And the problems don’t end there. After completing the boss battle, you then have three missions to complete before a second and final boss battle. This is basically a more convoluted version of the first boss battle, and as such leaves you with a) a horrible feeling of deja vu and b) the knowledge that you’re going to have to follow an even more convoluted sequence this time around.
This isn’t good, but the really bad news is that the missions in between are a real mixed bag. The best feature Nights just doing what he/she/it does best – flying. The okay ones feature Nights performing some dull task -gathering bubbles or saving little critters, but at least they’re over fairly quickly. The worst feature the kids in the most tiresome platforming levels imaginable, where only the thought of having to repeat them should the time limit expire will spur you on to victory. I’m really hoping that one section in a mirror-maze will be the most depressing bit of game I play this year, because I honestly don’t think I could play through anything more glum and soul destroying.

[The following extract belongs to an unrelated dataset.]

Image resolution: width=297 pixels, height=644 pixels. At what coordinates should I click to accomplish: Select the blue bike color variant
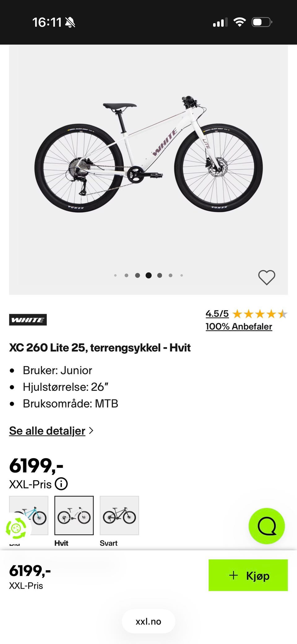click(x=29, y=515)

So on one level Journey of Dreams shows a worrying lack of imagination and general game design finesse. On another, it just seems hopelessly patchy. The difficulty level veers all over the place; one level you’ll crack in two minutes on your first attempt, another you could be stuck on for half an hour or more. Graphically, too, it’s inconsistent. Some of the worlds show the sort of strong colour and rich imagination that used to be a Sega hallmark, but there are times when you’ll stand aghast at the drab textures, ropey models and poorly rendered scenes that Sonic Team has shuffled out there on the screen for all to see. From the team that bought us Sonic and the Secret Rings and on a machine that can produce Super Mario Galaxy and Metroid Prime: Corruption, this simply isn’t good enough.
I wanted to like this game, but even the little artificial life side-games and half-baked multiplayer mode can’t bring me round. I bought the original on Japanese import before release, and Nights is one of the few good memories I have of Sega’s whole Saturn era. But the simple fact is that Journey of Dreams is a game I’ve had to push myself to play more of when my only real impulse has been to give up. It’s one thing not to be innovative, but to release a game that’s flawed, frustrating and surprisingly lacking in polish is something else. In the end, I wish Sega had just left Nights alone – and what could be sadder for a fan after eleven plus years than that?
A long-awaited sequel that’s guaranteed to disappoint the adult fans. However, even kids will get annoyed at the many flaws and frustrations found within. Avoid.